Your task:
Output the lines of the entries below beginning at the one with "Task: Open the" and ending with the last, exactly as written and without pictures.

Records for this task:
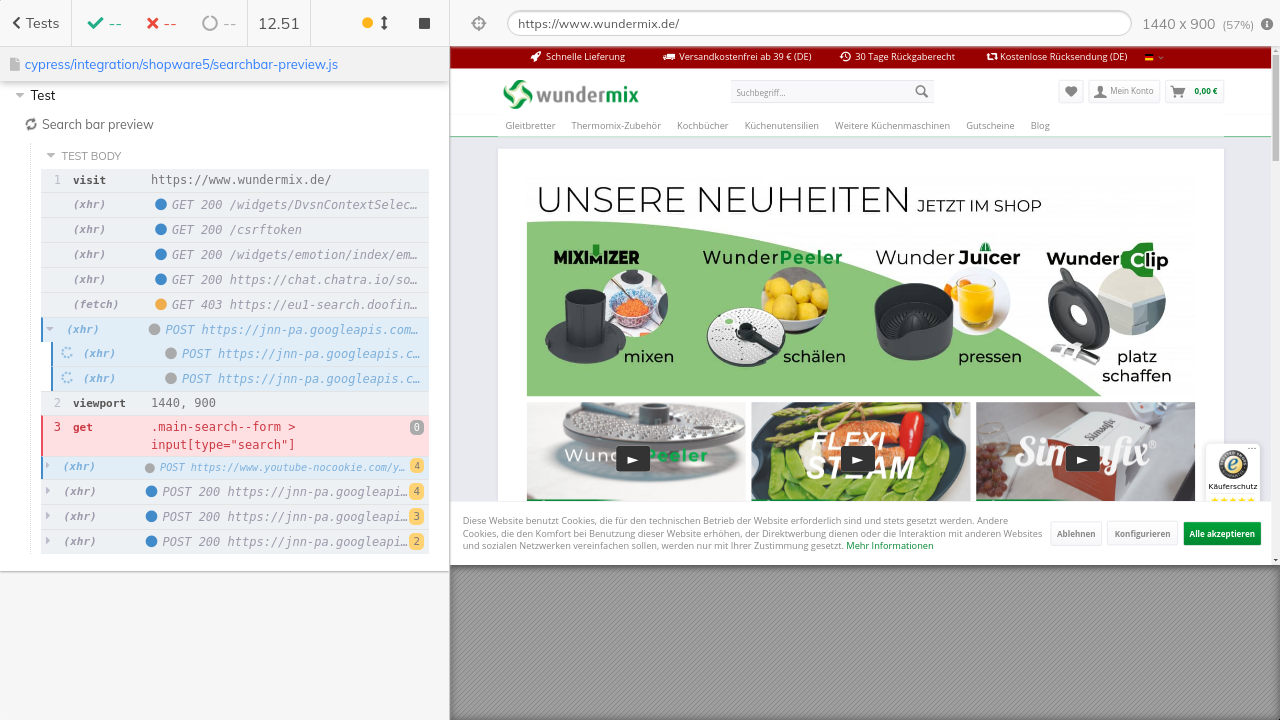Click the Stop test run square icon
Viewport: 1280px width, 720px height.
[424, 23]
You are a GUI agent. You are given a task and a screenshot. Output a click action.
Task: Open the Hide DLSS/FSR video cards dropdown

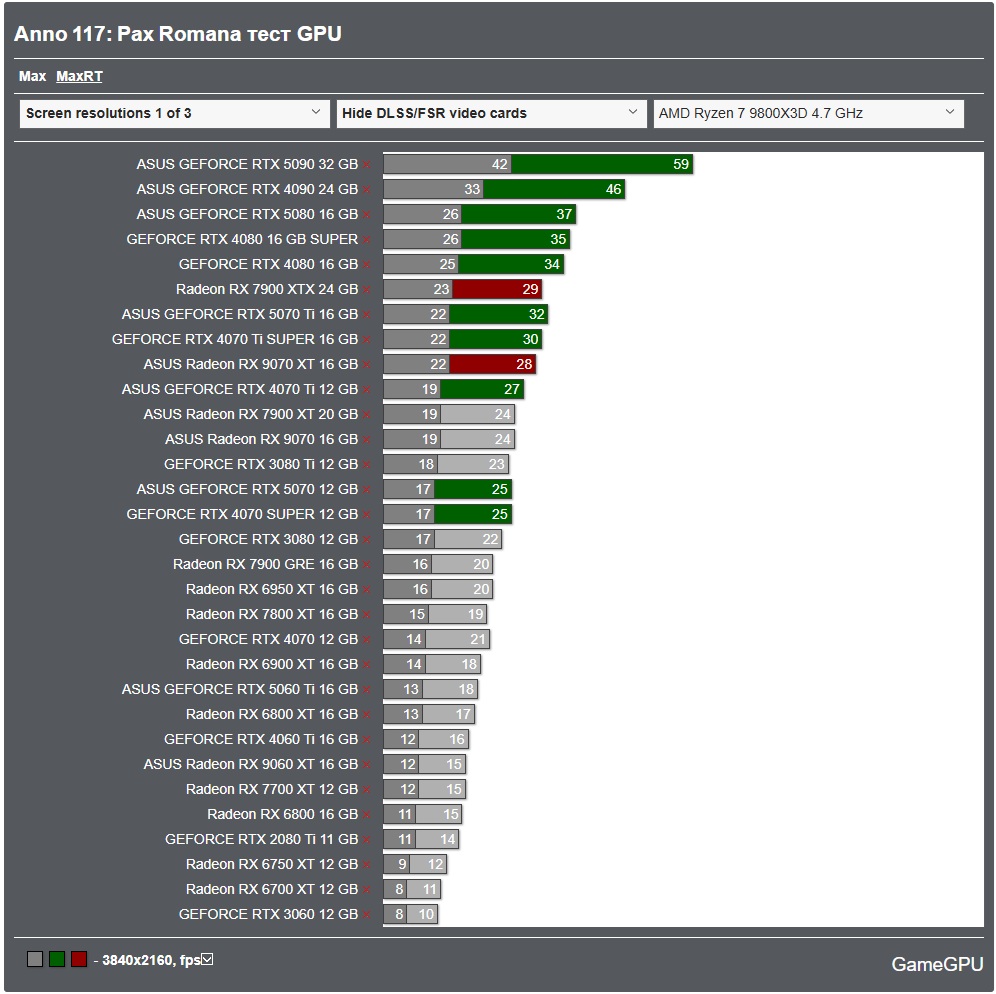pos(490,113)
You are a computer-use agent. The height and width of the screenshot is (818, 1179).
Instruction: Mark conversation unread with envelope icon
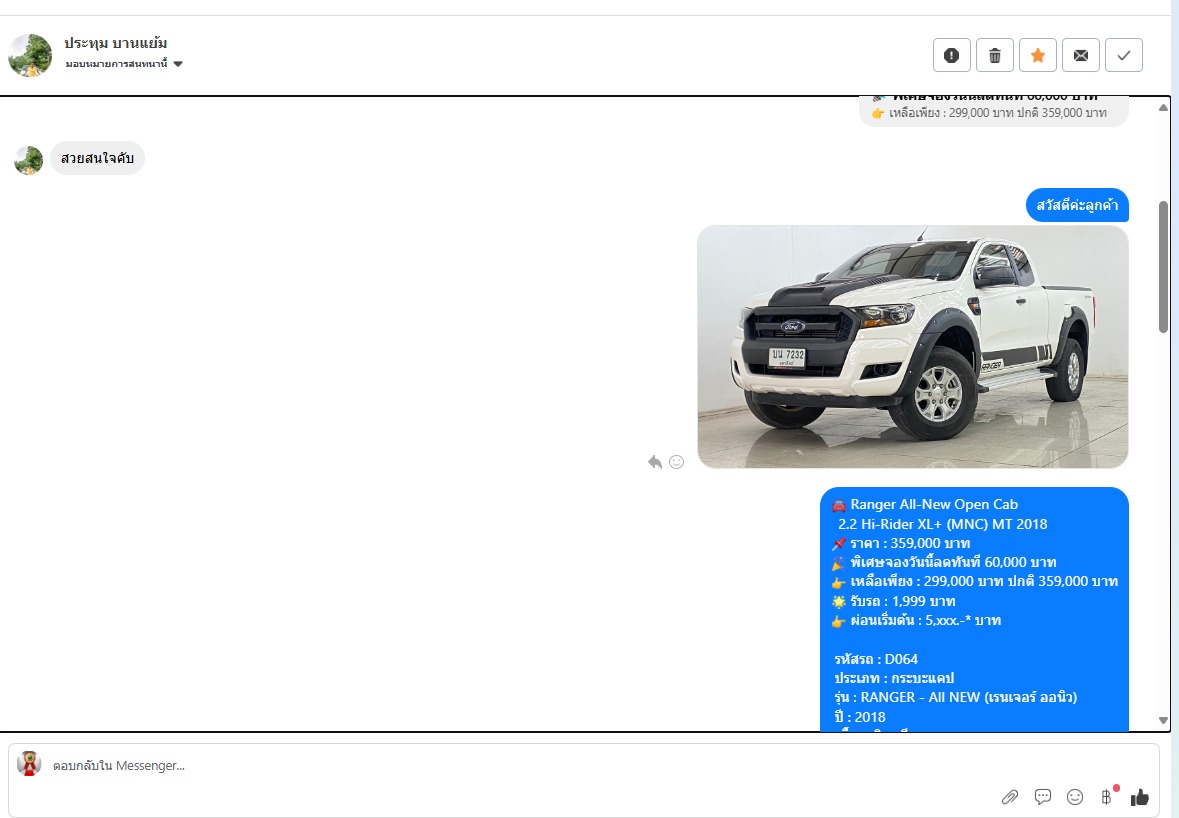pyautogui.click(x=1080, y=56)
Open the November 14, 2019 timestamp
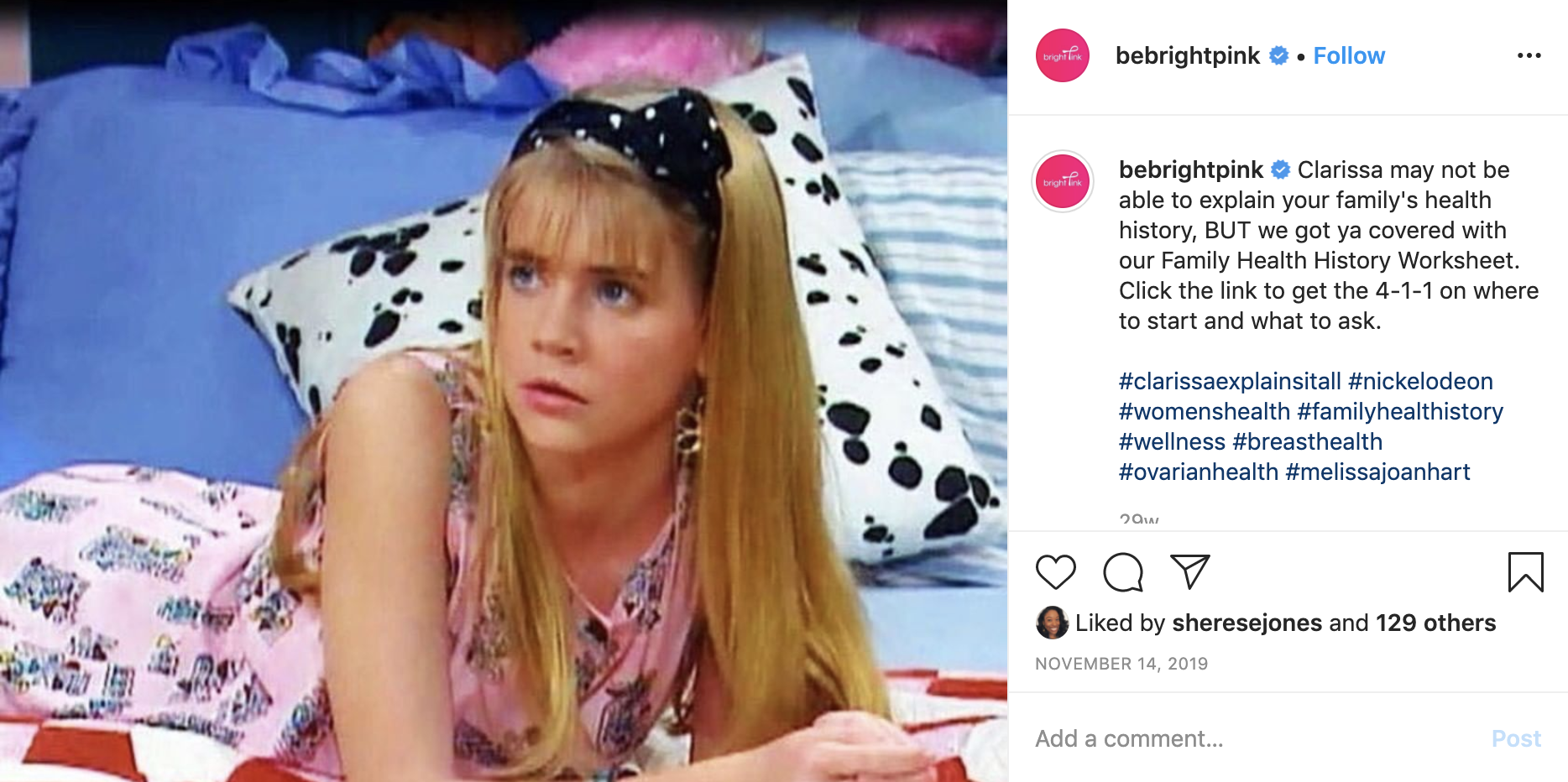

Result for this exercise:
Task: Open the Hide DLSS/FSR video cards dropdown

pos(490,113)
You are a computer-use agent. The height and width of the screenshot is (818, 1179).
Instruction: Mark conversation unread with envelope icon
pyautogui.click(x=1080, y=56)
Open the November 14, 2019 timestamp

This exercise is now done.